- Given information
^^^^
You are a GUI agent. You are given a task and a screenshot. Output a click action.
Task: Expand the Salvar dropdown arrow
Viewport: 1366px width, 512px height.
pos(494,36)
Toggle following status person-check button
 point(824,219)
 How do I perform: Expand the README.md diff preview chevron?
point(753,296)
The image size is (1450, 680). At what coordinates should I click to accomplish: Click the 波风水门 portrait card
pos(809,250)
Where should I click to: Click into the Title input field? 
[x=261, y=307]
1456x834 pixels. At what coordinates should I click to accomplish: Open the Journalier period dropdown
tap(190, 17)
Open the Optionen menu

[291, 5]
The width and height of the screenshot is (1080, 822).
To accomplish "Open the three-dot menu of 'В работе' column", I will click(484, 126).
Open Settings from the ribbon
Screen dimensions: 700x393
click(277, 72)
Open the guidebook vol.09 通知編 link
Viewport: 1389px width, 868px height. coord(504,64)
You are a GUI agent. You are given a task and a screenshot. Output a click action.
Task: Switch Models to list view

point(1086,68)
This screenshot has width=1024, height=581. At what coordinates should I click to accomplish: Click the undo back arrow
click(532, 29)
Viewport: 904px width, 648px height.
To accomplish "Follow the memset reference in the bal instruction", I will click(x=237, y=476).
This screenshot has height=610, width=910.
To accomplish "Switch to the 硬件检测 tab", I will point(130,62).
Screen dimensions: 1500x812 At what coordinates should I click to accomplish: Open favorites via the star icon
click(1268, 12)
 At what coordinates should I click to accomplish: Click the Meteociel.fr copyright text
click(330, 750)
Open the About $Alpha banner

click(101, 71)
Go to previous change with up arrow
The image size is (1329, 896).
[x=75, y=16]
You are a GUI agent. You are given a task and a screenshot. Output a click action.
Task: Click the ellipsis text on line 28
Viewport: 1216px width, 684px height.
^^^^
In the records above, return precisely the line containing "Go to previous change with up arrow" and each line that comes after it, up to the final one.

Go to previous change with up arrow
The image size is (1329, 896).
[x=75, y=16]
You are a GUI agent. You are given a task and a screenshot. Output a click action.
Task: Click the ellipsis text on line 28
Viewport: 1216px width, 684px height.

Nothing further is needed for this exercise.